• **WHAT TO WORK ON**
Please update the records from the line holding "is (633, 1191)." through the line holding "scale bar is", inclusive, so that "screenshot" becomes "image", with all else unchanged. Return only those lines, and omit the pictures.

• **THE DATA**
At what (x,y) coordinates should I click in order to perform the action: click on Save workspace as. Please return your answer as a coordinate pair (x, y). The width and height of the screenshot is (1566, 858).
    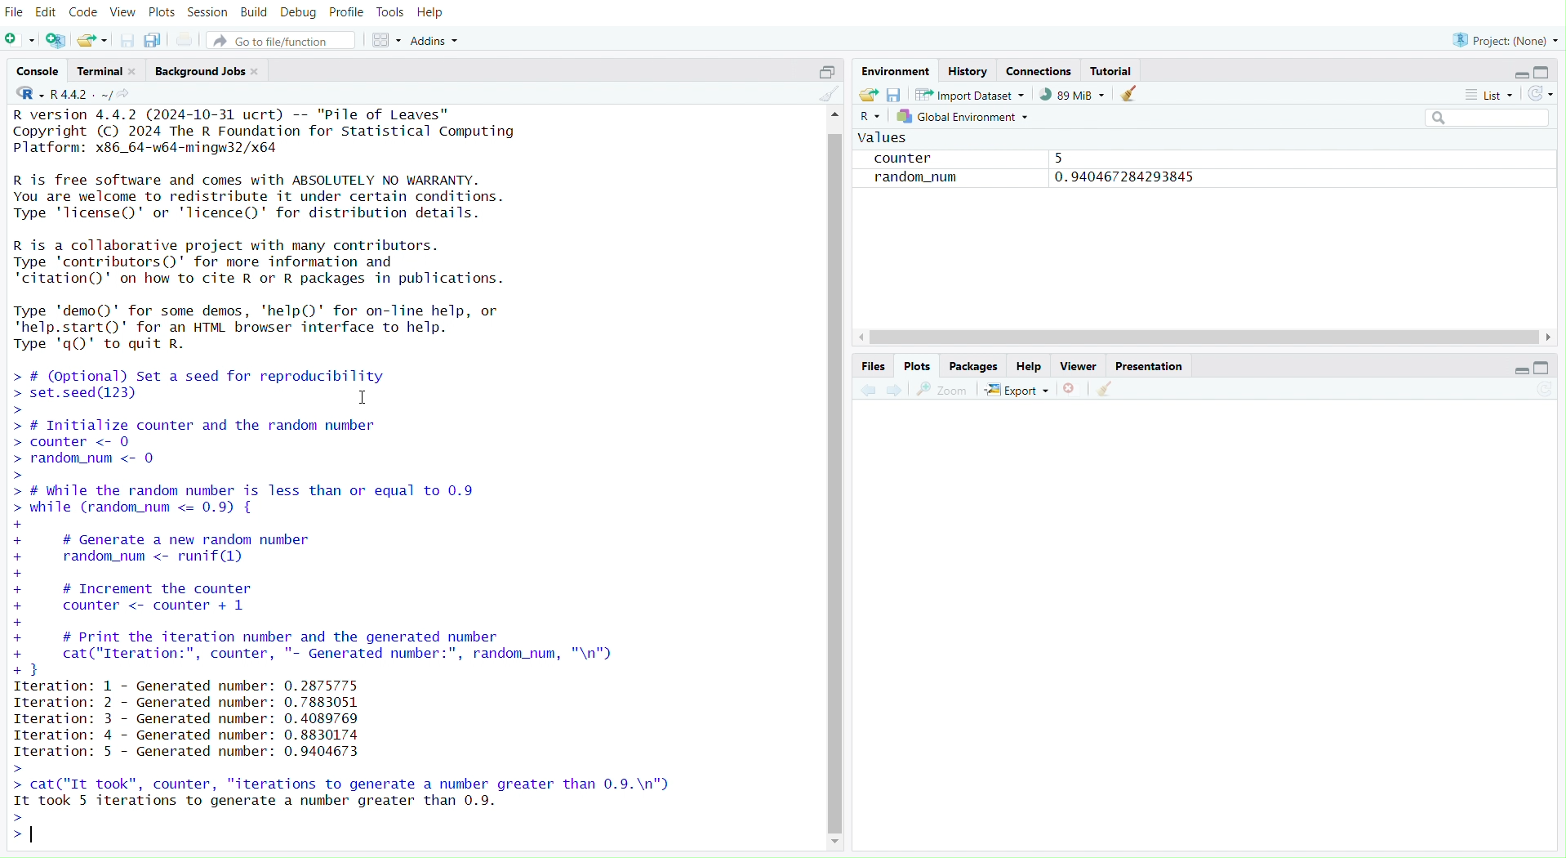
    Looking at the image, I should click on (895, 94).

...

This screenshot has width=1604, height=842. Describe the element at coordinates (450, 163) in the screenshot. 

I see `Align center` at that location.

--

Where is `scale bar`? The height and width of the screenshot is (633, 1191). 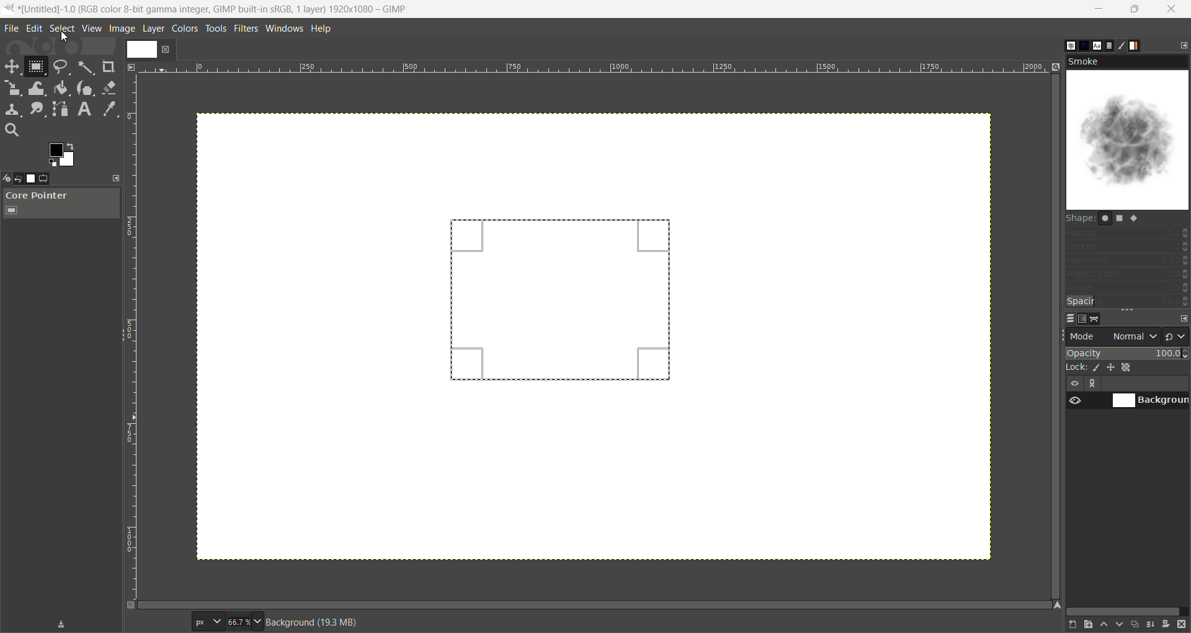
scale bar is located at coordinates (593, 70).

• **COMPLETE ANSWER**
Where is `scale bar`? The height and width of the image is (633, 1191). 
scale bar is located at coordinates (593, 70).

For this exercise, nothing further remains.